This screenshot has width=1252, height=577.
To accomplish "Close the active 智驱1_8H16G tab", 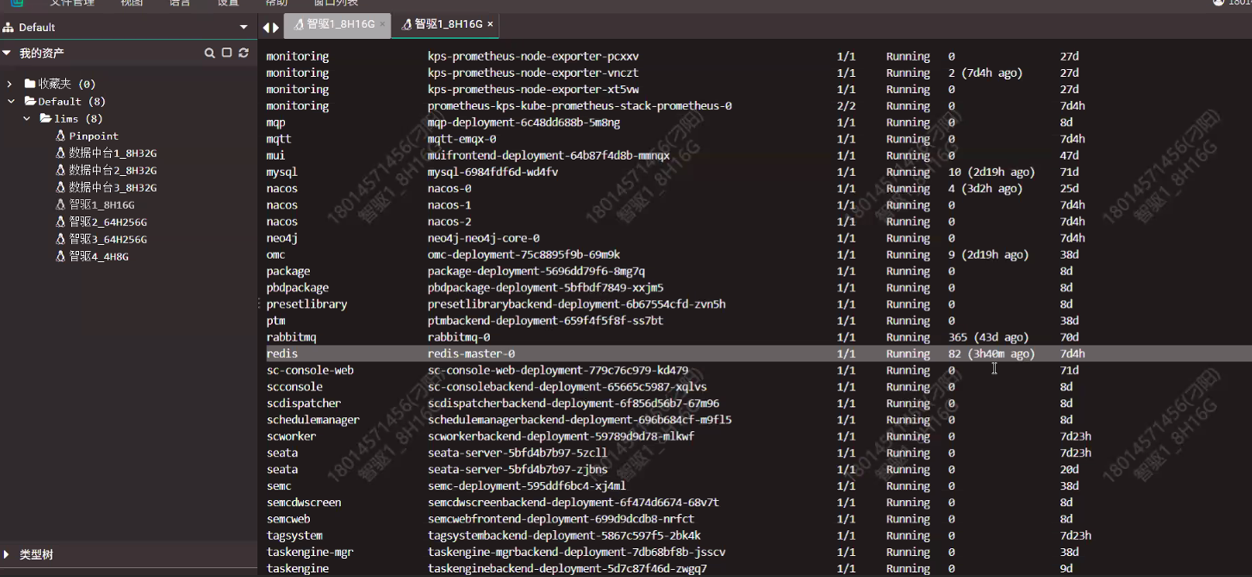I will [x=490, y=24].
=-=-=-=-=
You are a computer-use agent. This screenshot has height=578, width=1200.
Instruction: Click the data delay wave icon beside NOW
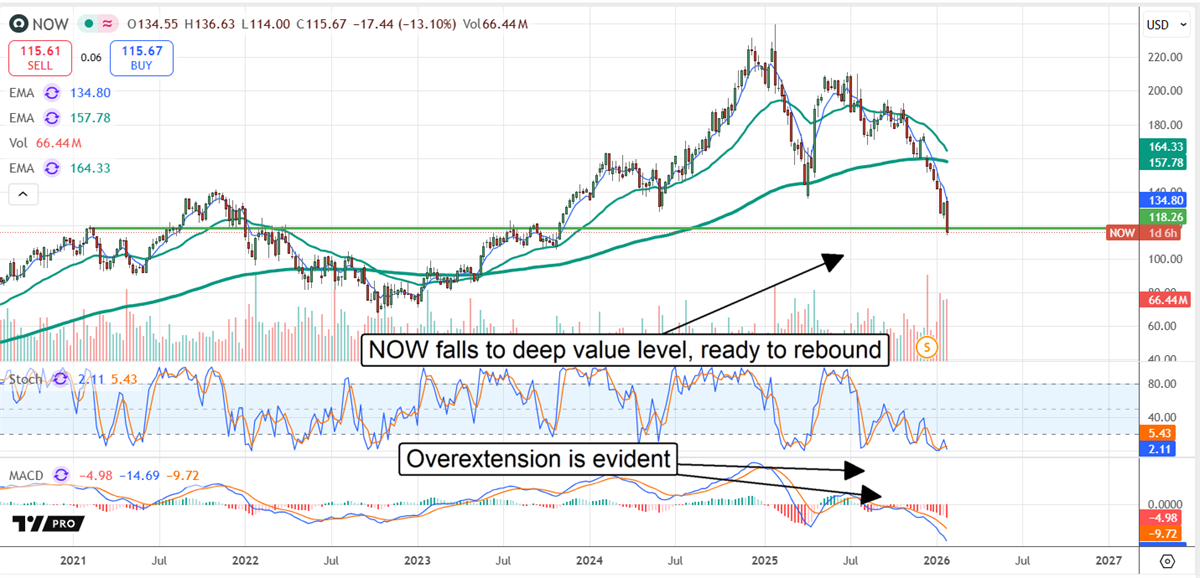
=-=-=-=-=
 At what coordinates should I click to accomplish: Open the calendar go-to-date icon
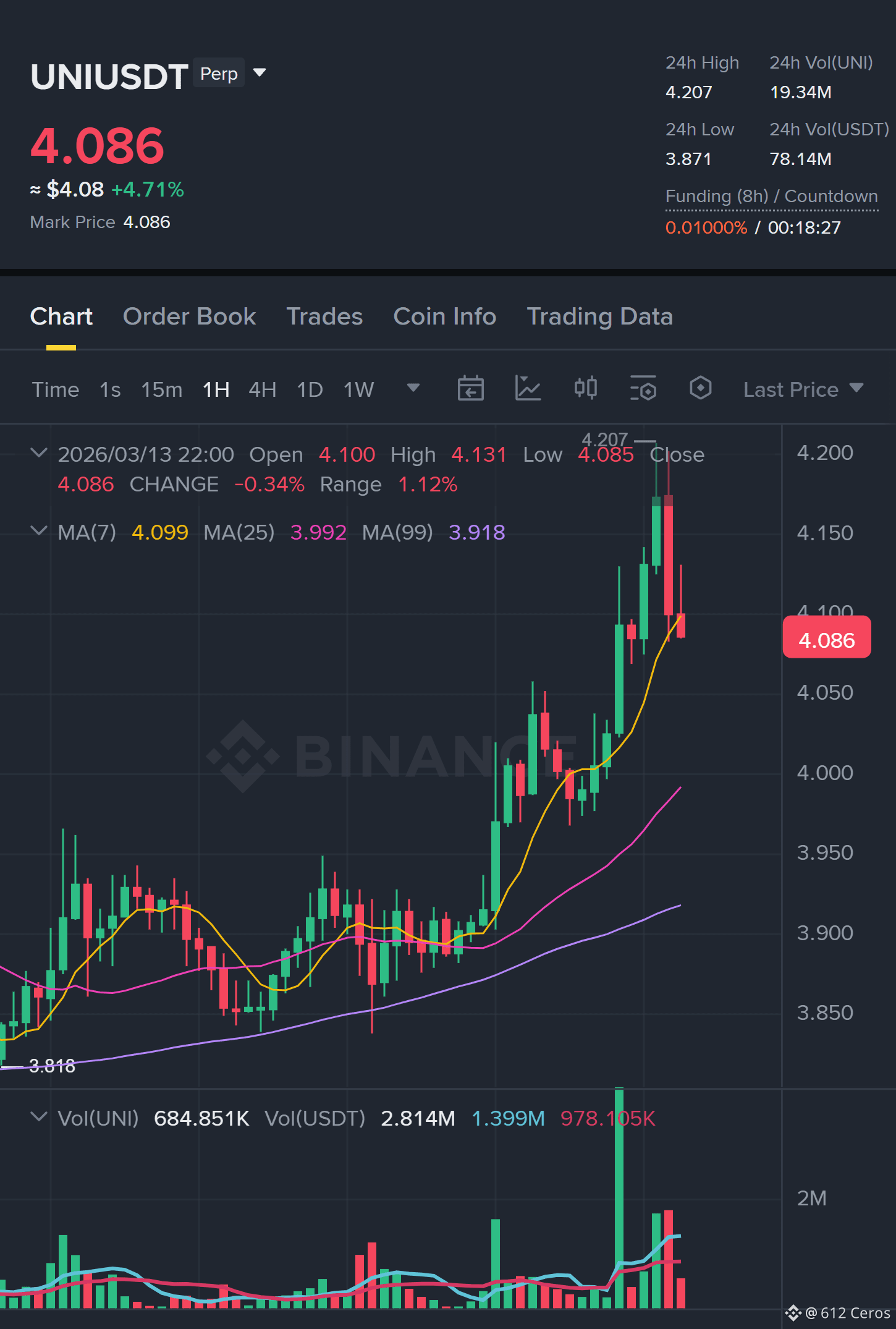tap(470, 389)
=-=-=-=-=
DESCRIPTION OF THE TASK: Which lines in the listing above include the string "screenshot"? Copy each of them.

ANSWER:
This screenshot has width=1252, height=577.
You are a computer-use agent. This screenshot has height=578, width=1200.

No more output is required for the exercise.